In other parts of the world, different words may come to mind, words such as colonialism and imperialism. These are bold words and harsh accusations. But colonialism best describes the rationale behind the actions of a state that has no intentions of lifting its blockade or ending its ever-expanding settlement policy on land that it cannot naturally call its own. Its imperialism is not born out of itself, but rather out of the legacies and support of the West. While there are undeniably good reasons for the creation and sustainment of the State of Israel, it is also a subsidiary of Western imperialism and of the idea that the world can – without consequence – be divided up and re-shuffled, in the manner that best suits our understanding of it and our visions for it.

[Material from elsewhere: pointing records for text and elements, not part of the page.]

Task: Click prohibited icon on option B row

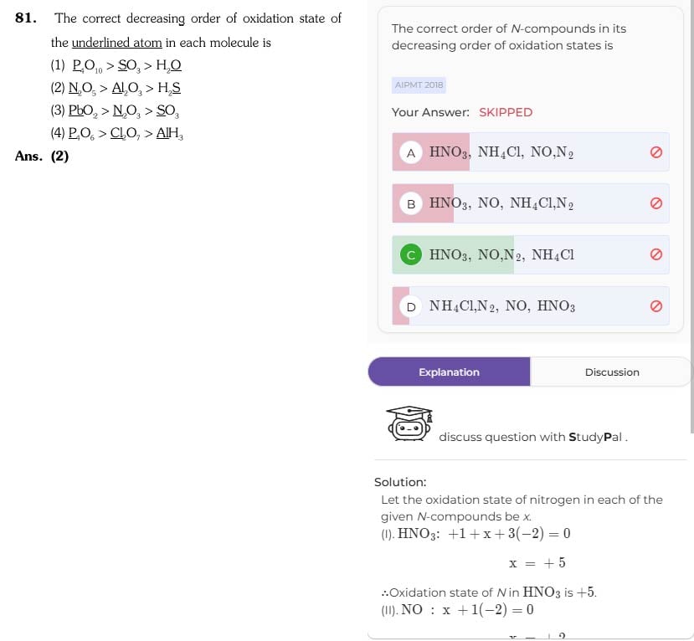Action: pos(656,203)
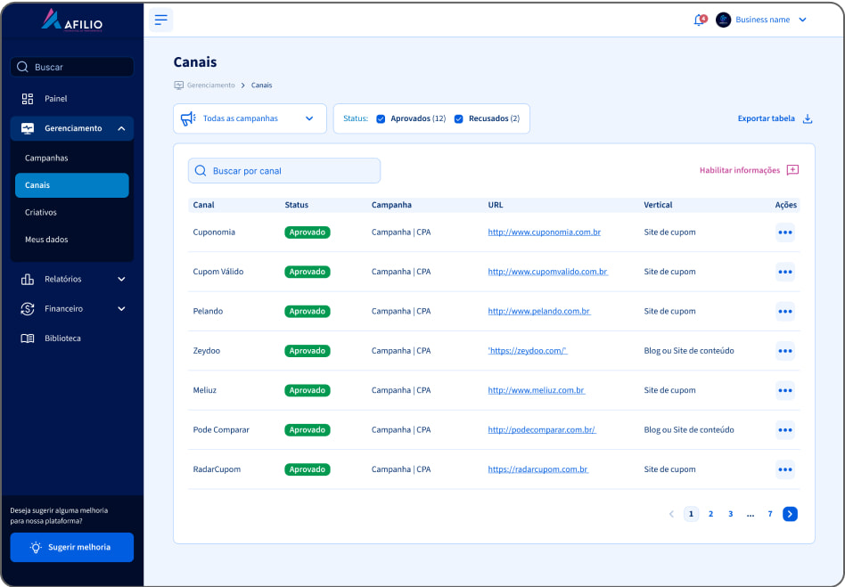
Task: Open the cuponomia.com.br URL link
Action: [544, 232]
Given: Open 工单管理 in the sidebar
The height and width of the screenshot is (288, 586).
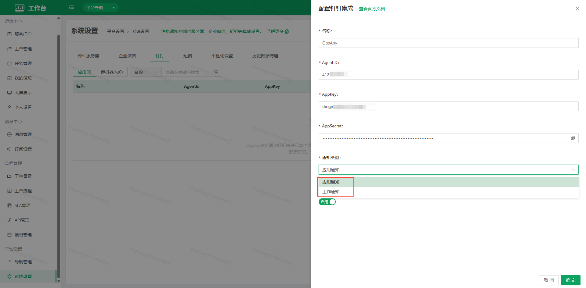Looking at the screenshot, I should [x=23, y=49].
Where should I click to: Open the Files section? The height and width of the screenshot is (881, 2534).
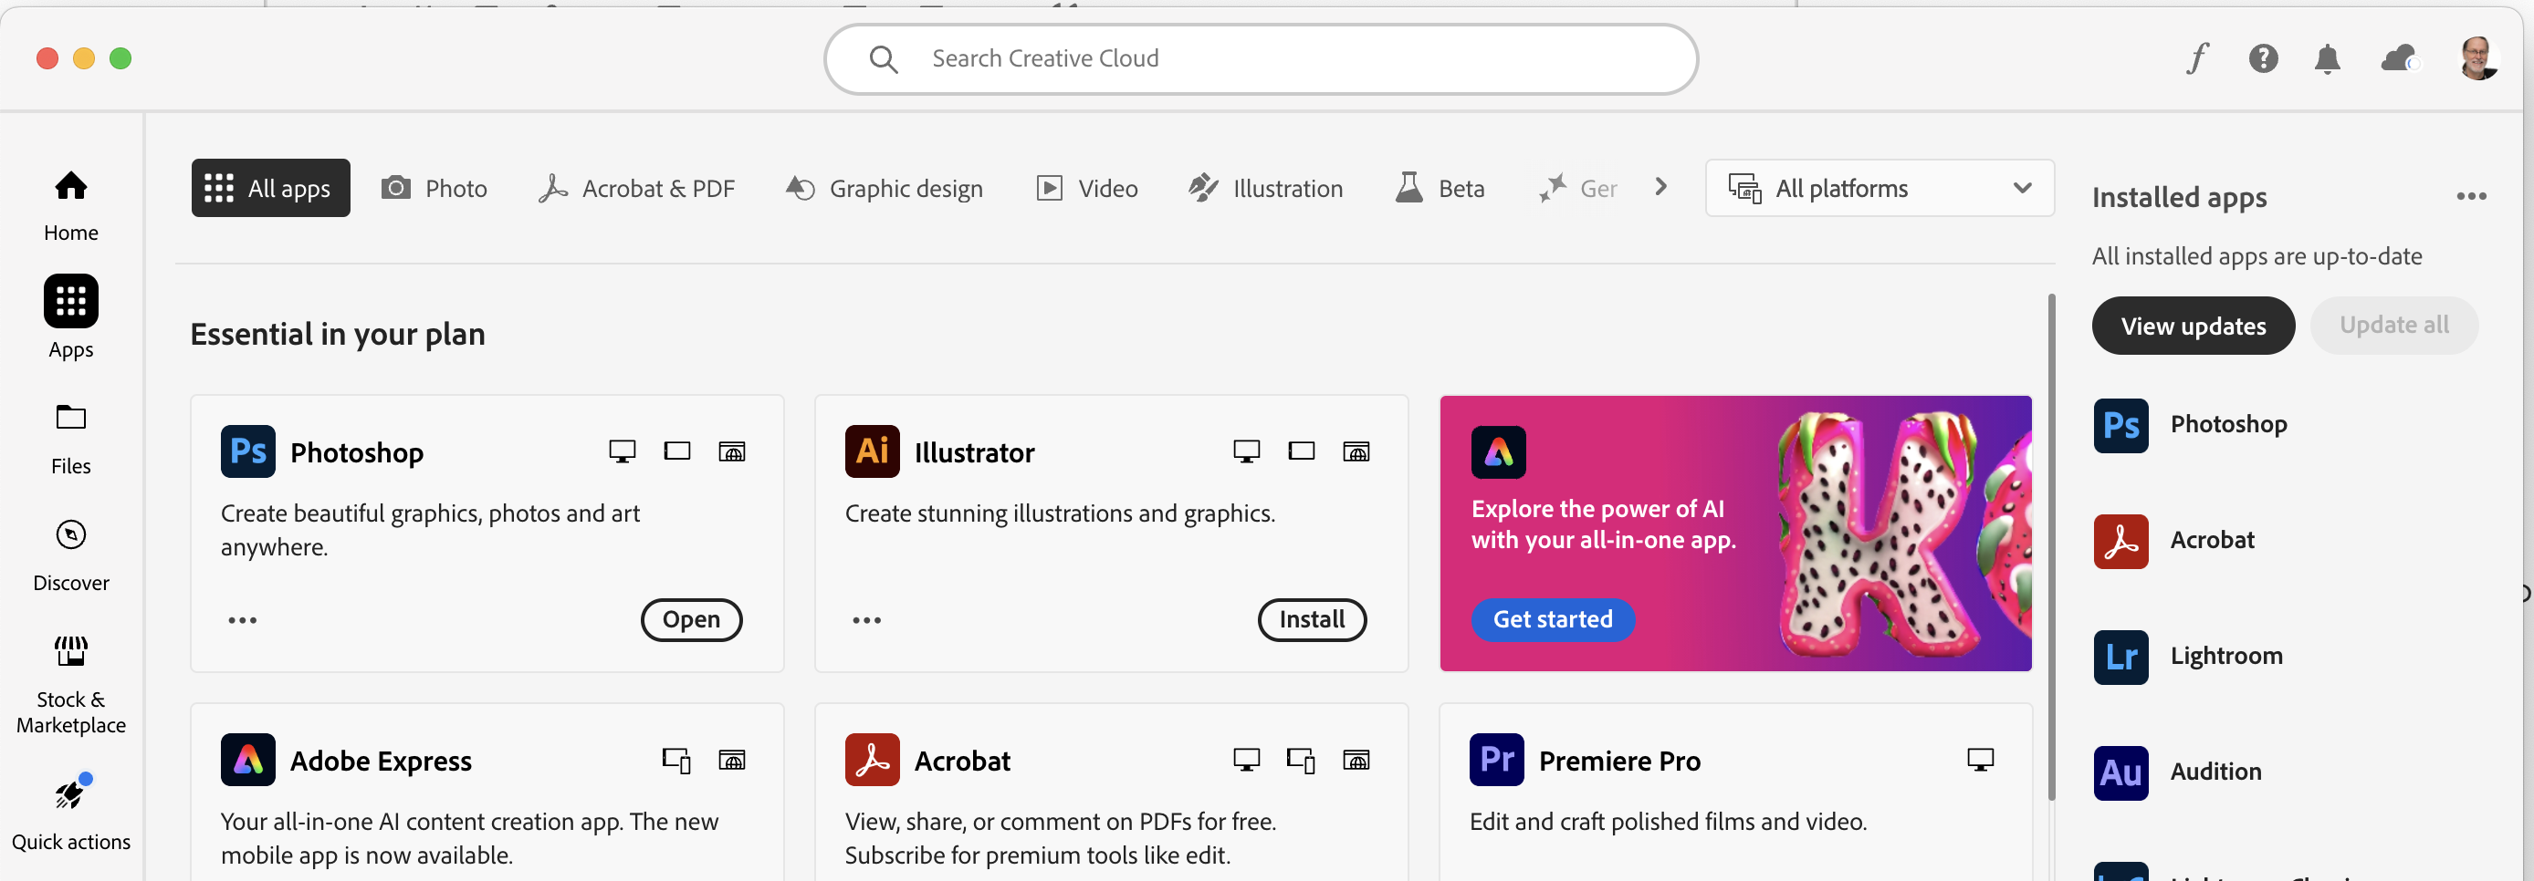tap(70, 436)
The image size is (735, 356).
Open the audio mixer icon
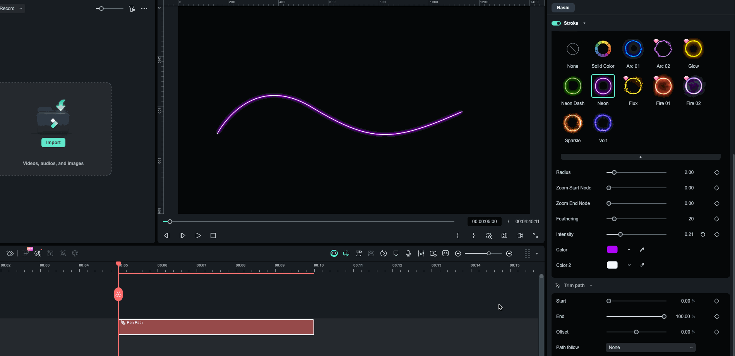[x=421, y=253]
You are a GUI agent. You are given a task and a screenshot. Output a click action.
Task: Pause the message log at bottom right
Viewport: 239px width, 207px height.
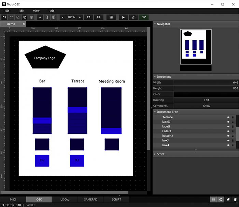(x=213, y=199)
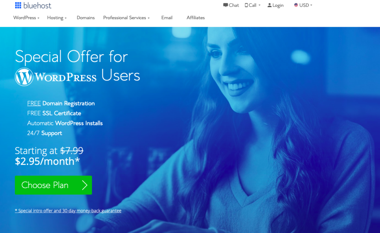Click the arrow chevron on Choose Plan
380x233 pixels.
tap(84, 185)
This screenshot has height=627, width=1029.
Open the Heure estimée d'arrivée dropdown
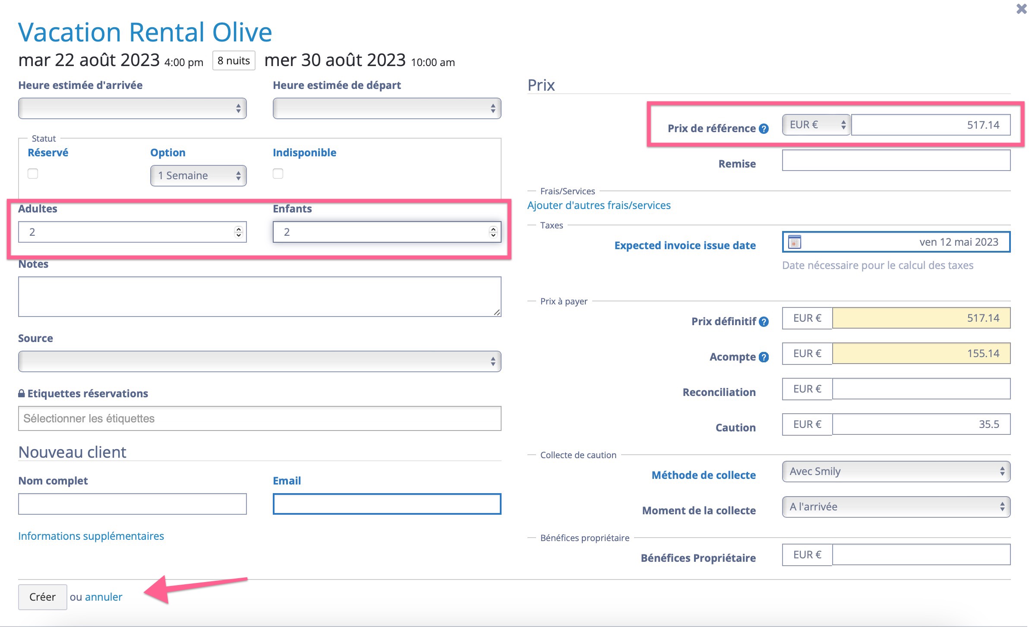[x=132, y=108]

If we are willing to describe Hamas as a backward terrorist organization, then we should apply a harsher rhetoric to the actions of Israel as well – a rhetoric that illuminates the Zionist-colonialist tendencies of Israel and the imperialism we still have written on our flags. It was not only the zeitgeist and dreams of reconciliation that brought down the apartheid regime in South Africa, but also pressure from an international community finally willing to engage with people it had previously ignored and disregarded as terrorists. If Egypt can negotiate a ceasefire, then is it really true that there is nothing more meaningful the EU could do?

If Europe wants to stand on the right side of history or on no side of history, it must attempt to enforce some kind of power balance in the Middle East: first with words and then with actions.